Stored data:
Start of Block
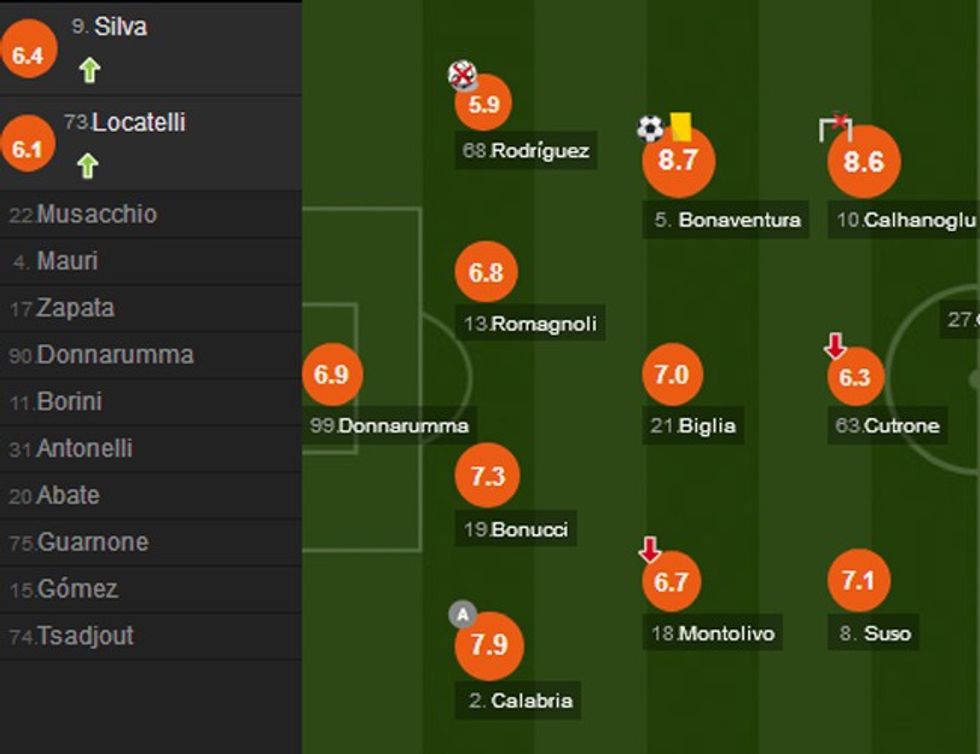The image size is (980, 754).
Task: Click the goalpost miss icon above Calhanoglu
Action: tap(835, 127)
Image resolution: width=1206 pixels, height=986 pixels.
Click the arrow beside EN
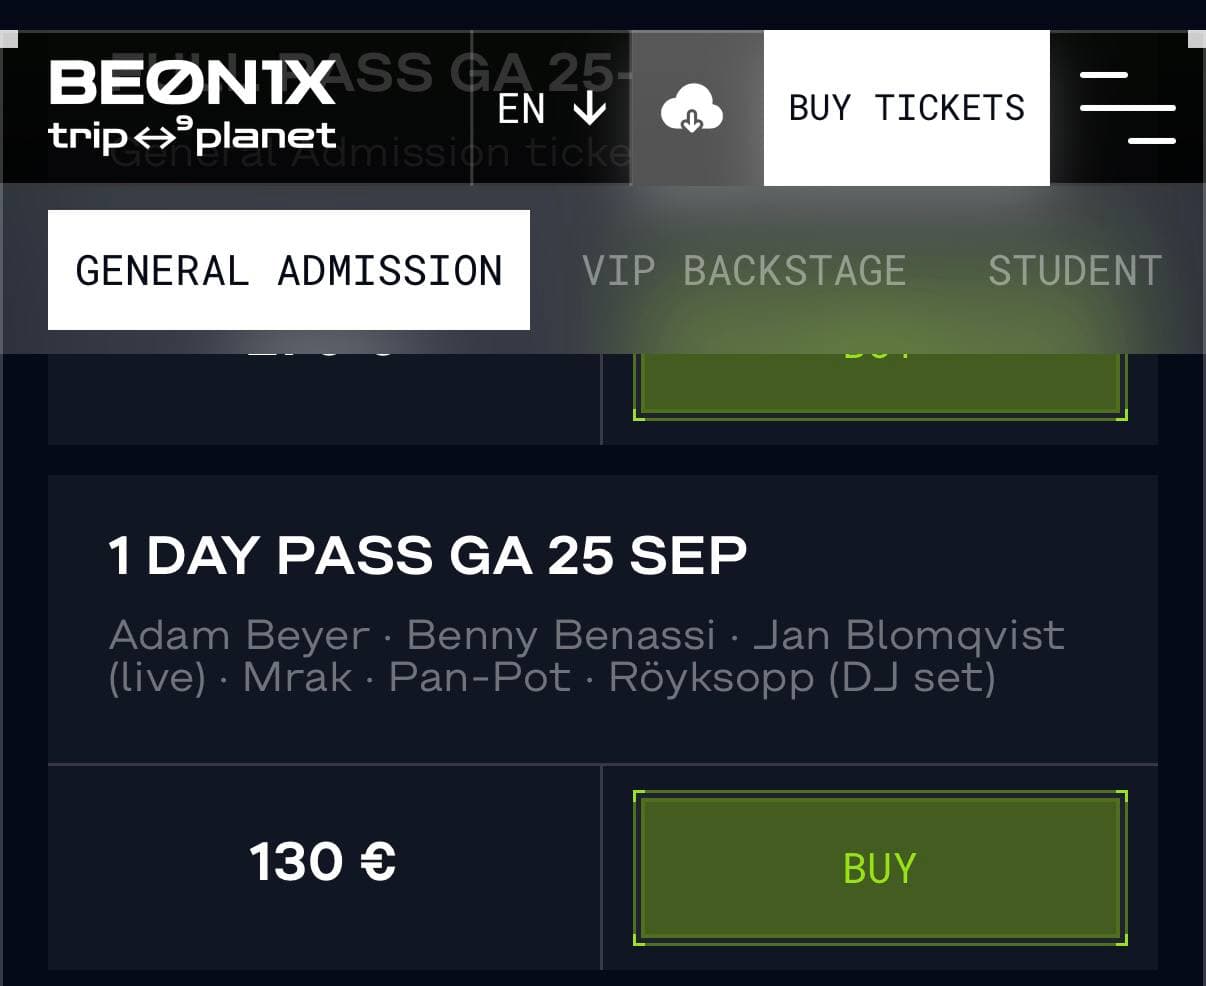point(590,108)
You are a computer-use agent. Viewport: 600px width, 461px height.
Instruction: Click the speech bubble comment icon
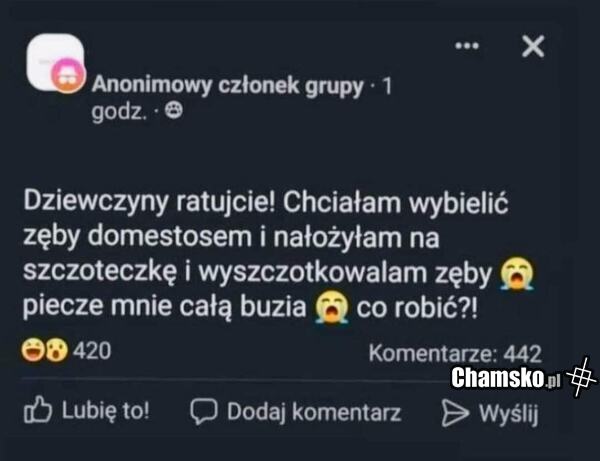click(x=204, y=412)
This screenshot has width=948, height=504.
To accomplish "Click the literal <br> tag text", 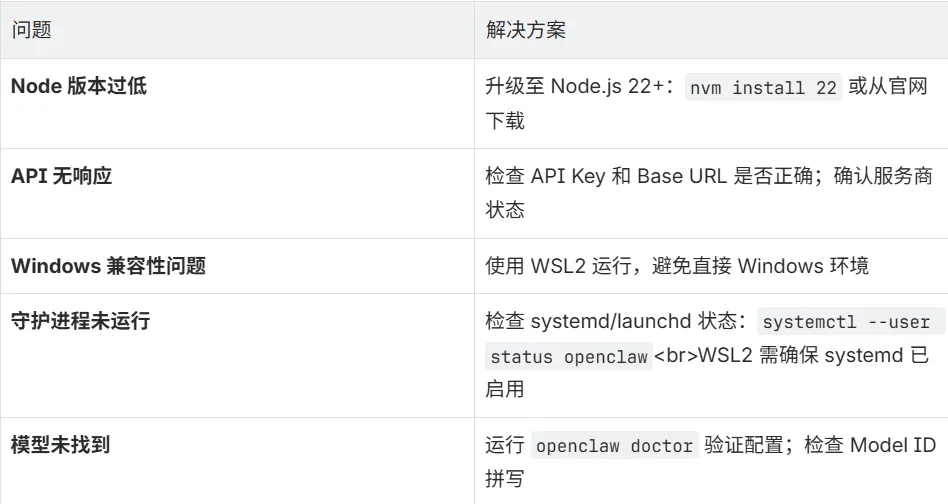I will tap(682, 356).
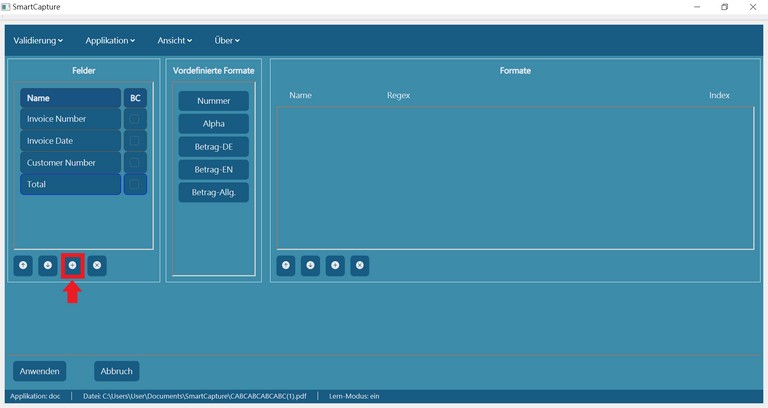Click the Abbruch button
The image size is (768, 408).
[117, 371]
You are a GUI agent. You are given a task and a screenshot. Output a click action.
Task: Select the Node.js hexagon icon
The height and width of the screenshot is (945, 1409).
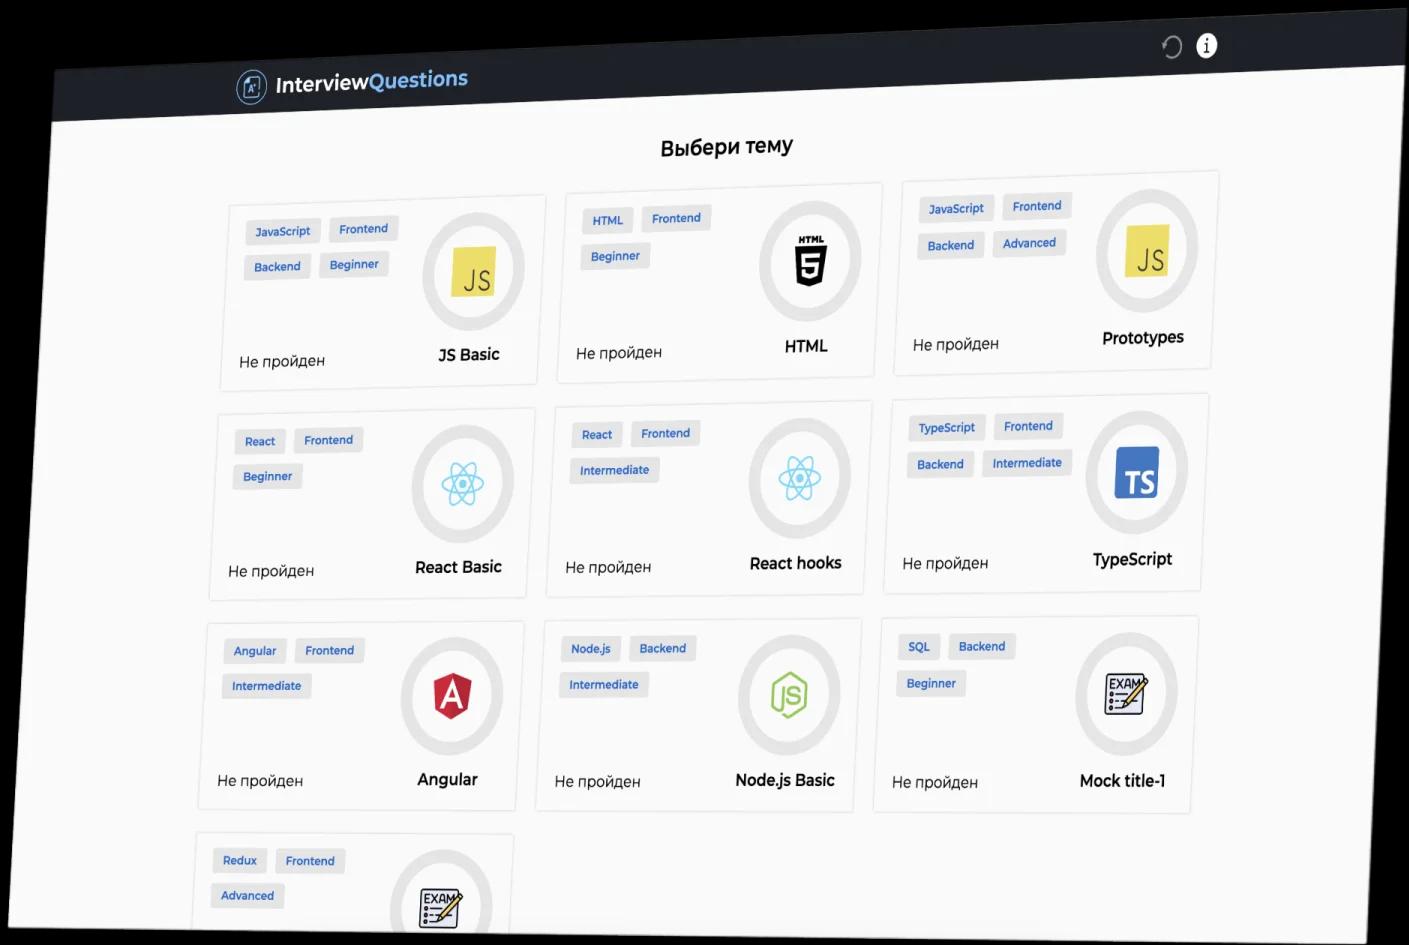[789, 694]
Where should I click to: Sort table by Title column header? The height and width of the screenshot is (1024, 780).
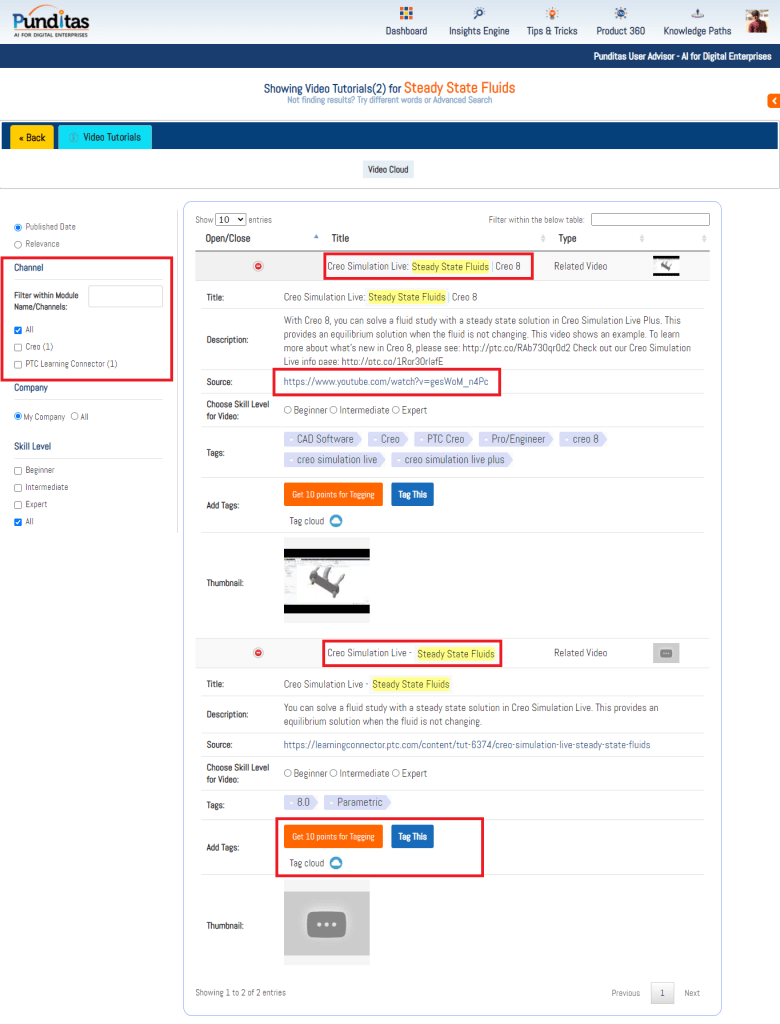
End of Block
▸ **WHAT YOU ARE ASKED TO DO**: Once the line holding "You are a GUI" is found, copy it and each later line exactly through the end of the data, leaving out the pictures.

▸ **EXPECTED ANSWER**:
You are a GUI agent. You are given a task and a screenshot. Output a click action.
Task: Select the Node.js hexagon icon
The height and width of the screenshot is (945, 1409).
[789, 694]
Where should I click to: Sort table by Title column header? The height and width of the screenshot is (1024, 780).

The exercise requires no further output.